A master's course used a customized ChatGPT chatbot to teach 29 students domain-specific knowledge (cryptocurrency finance and design patterns) over two weeks, with all student interactions logged and evaluated. The AI gave factually correct answers 98.9% of the time and stayed relevant 92.2% of the time, but felt impersonal and didn't offer follow-up support — students reported big gains in confidence about what they learned, but the teaching method left room for improvement in tone and feedback.

Why it matters

This is a small, single-course experiment, but it's one of the first times anyone has actually measured how well a large language model works as a tutor in a real classroom with real students — not a lab benchmark. The numbers matter: 99% accuracy on factual questions suggests the main risk people worry about (AI hallucinating wrong answers) wasn't the actual problem here; instead, the AI was technically competent but socially wooden.
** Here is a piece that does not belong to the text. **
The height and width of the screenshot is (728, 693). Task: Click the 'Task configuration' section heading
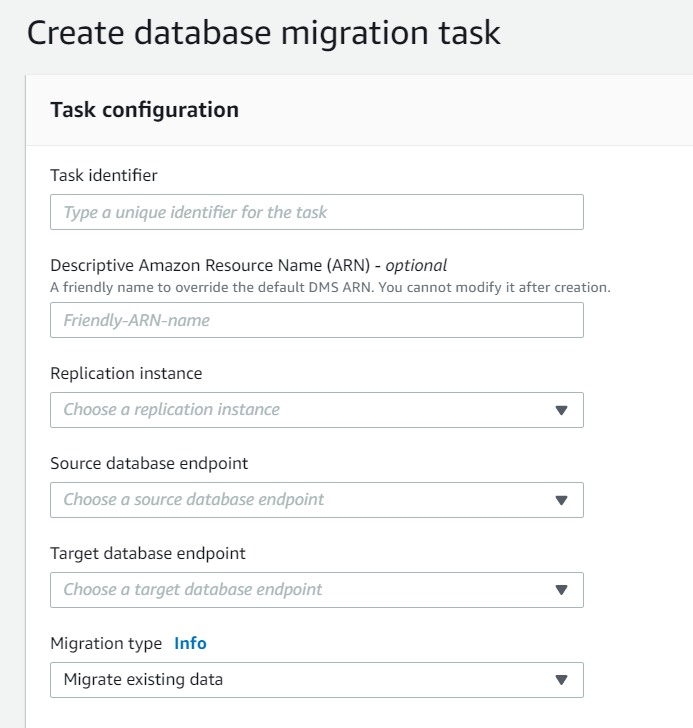(144, 109)
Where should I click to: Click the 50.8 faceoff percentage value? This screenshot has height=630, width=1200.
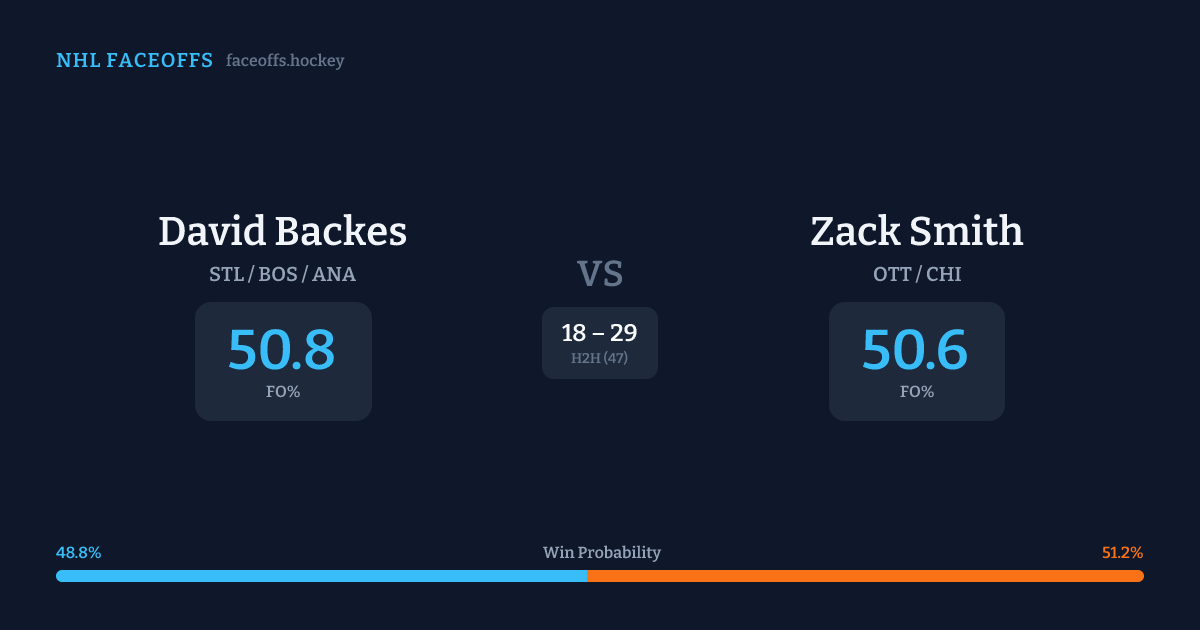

That tells you something important about where the real bottleneck is in AI-assisted education: not whether the machine knows the answer, but whether it knows how to encourage a student who's stuck.

The signal

Track whether other universities run similar experiments with larger cohorts and report comparable data on accuracy, relevance, and student confidence gains — if the 99% accuracy holds across different subjects and institutions, it's evidence that factual tutoring is actually a solved problem; if supportiveness remains the weak point across studies, that becomes the design focus for AI learning tools.